The CXL PCIe 6.0 PHY IP market size stands at USD 146.30 million in 2026 and is projected to reach USD 524.80 million by 2031 at a 29.11% CAGR.
What is driving adoption of PCIe 6.0 and CXL PHY IP in AI systems?
The main driver is the need for higher bandwidth and coherent memory access in AI accelerator clusters, where PCIe 6.0 and CXL share a 64 GT/s PAM4 physical layer.
Which offering category currently leads revenue?
Standalone PCIe 6.0 and CXL 3.x PHY IP led with 44.13% of revenue in 2025 because many SoC teams still prefer modular and controller-flexible designs.
Which end-use area is growing the fastest?
CXL memory expansion and memory pooling infrastructure is the fastest-growing end use, with a projected 30.42% CAGR through 2031.

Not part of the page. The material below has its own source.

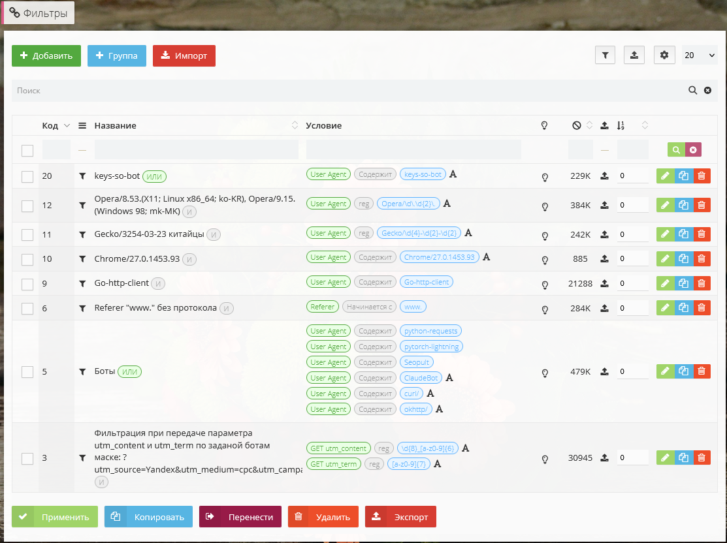Click the lightbulb icon in the Боты row
This screenshot has height=543, width=727.
pyautogui.click(x=545, y=373)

Which region is currently the largest and which is expanding the fastest?
North America led with 43.27% share in 2025, while Asia-Pacific is projected to post the fastest growth at a 30.06% CAGR through 2031.
Why are integrated subsystem offerings gaining traction?
They reduce integration time and transfer more compliance and validation risk to the vendor, which is valuable for teams entering first-generation PCIe 6.0 and CXL programs.